ジャータカのよもやま話

テーラワーダの在家仏教徒 身の回りのことを地味に書いてます。

原子力発電の話(2)

これも私見に満ちているいる発言になります。

 

合わない方はスルーを。

 

 

私の無知からくるのですが、原子力発電はすでに行われていて、発電に伴う廃棄物の処理もすでに出来上がっていた、と思っていたのですが、違うのですね。

 

発電が先で、廃棄物の処理は特に決めていなかった、ということです。

 

現在でも、処理に関する新しい知見を待っている状態です。

 

ふつう、なにか物事をすると、ゴミとか不要物が出ます、これを処理しなければならないのですけど、原子力発電に関しては、ゴミが処理できず溜っている状態です。

 

というか、溜っていく状態にあります。

 

原子力発電はあべこべ状態で進行していたのですね。

まず電気を作って、ややこしいことは後回しでいいや、ということです。

 

個人的には、廃棄物の処理方法の確立が先でしょう、と思ってます、これが確立できないまま原発を作るとエライことになります。

 

 

 

 

これをなんとかするために、地層処分、という方法があるのですが、東京電力サービスホールを見学して勉強することにしました。

 

ここです

www.tepco.co.jp

 

地層処分について

ja.wikipedia.org

 

 

結論から先に申しますと、地層処分には反対です。

 

理由

人間の管理の限界を超えているから。

「私たちにはどうにもできません、あとは自然界がどうにかするでしょう」に聞こえました。

 

 

 

復習しますね。

原発から出た使用済燃料の再処理過程で、放射能の高い廃液が出ます、これをガラス原料にまぜて、ステンレス容器にいれて固めます。

 

製造直後のガラス固化体の表面の温度は200度くらいになります。

放射線は表面で1500Sv/hで、1m離れた状態で110Sv/h

 

50年かけて冷却し、

このときの放射線は表面で160Sv/hで、1m離れた状態で11Sv/hです。

 

1000年経つと

表面の放射線量は0.019Sv/hで、1m離れた状態で0.0014Sv/hです。

 

上記の単位はシーベルト/毎時 にしました。

1時間あたりの被ばく量です。

 

で、気になる致死率です。

2シーベルトで5パーセントの致死率

4シーベルトで50パーセントの致死率

7シーベルトで99パーセントの致死率

下記より引用しました

ja.wikipedia.org

 

既にこのガラス固化体は存在し、冷却貯蔵中です。

でも、まだ、誰も50年後、1000年後のガラス固化体に出会ったことはありません。

 

50年かけて冷却したあと、ガラス固化体を厚さ20cmの炭素鋼でできた容器に入れます。

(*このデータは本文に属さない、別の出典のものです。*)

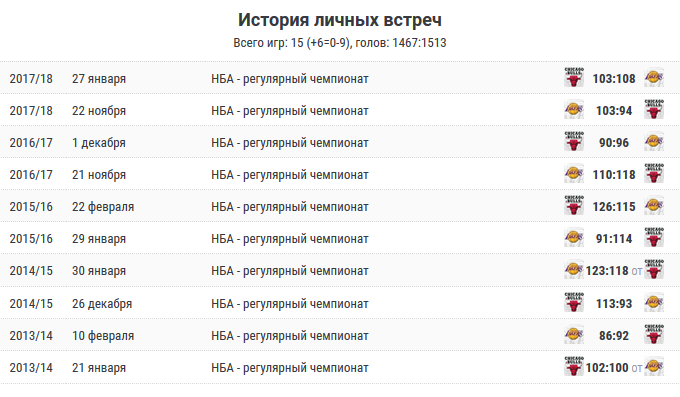Viewport: 680px width, 397px height.
Task: Click Bulls logo in 10 февраля row
Action: (654, 335)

(予定)

 

次に、ベンナイトという天然の粘土を用いた緩衝材に入れます。(予定)

 

2番、3番も、まだ誰もみたことがありません。

 

下記、模擬模型ですね。

 

300m以上の地層に埋設されます、 埋設作業が終わった施設は閉鎖されます。

数万年後にガラス固化体の放射能は天然ウラン鉱石と同程度まで減退します。

えーと、屋内貯蔵で 0.1シーベルト/年間

 

 

 

 

問題だと思ったところ。

 

「あとは野となれ、山となれ」に聞こえます。

 

50年はまだいいとしても、1000年という時間です。

いまから1000年前は鎌倉時代でしたっけ?

変化がすごいですよ。

 

これが1000年後です、3019年です、想像がつきません。

1000年後の人類に胸を張って渡せるものじゃありませんね。

貰ってうれしくないタイムカプセルです。

 

ただ、話はこれに終わりません、数万年後になります。

 

数万年だと、地盤の変動が起こり、このタイムカプセルを動かしたり、破損させることもあるのではないでしょうか?

 

破損が生じたら、何が起きるのでしょうか?

 

誰もわかりません。

 

人間の力が及ばない話です。

 

 

人間の力がおよばないところに手に負えないものを預けてしまった、という話です。

 

生物に害を与えるものを、無害にすることなく、バリヤーと称したものに預け、そのまま放逸してしまう。

 

いろいろな意見があると思いますが、やっぱり良くないことだと思いますよ。

 

 

使用済燃料が未来の生命に予測不能な害を与える可能性がある、という立場で反対です。

 

 

参考パンフ

「使用済燃料貯蔵対策の取り組み」 電気事業連合会 2018年6月

「知ってほしい、地層処分」NUMO 2017年7月

「地層処分 安全確保の考え方」NUMO 2018年6月

 

東京電力サービスホールで必要なパンフは手に入れることができます。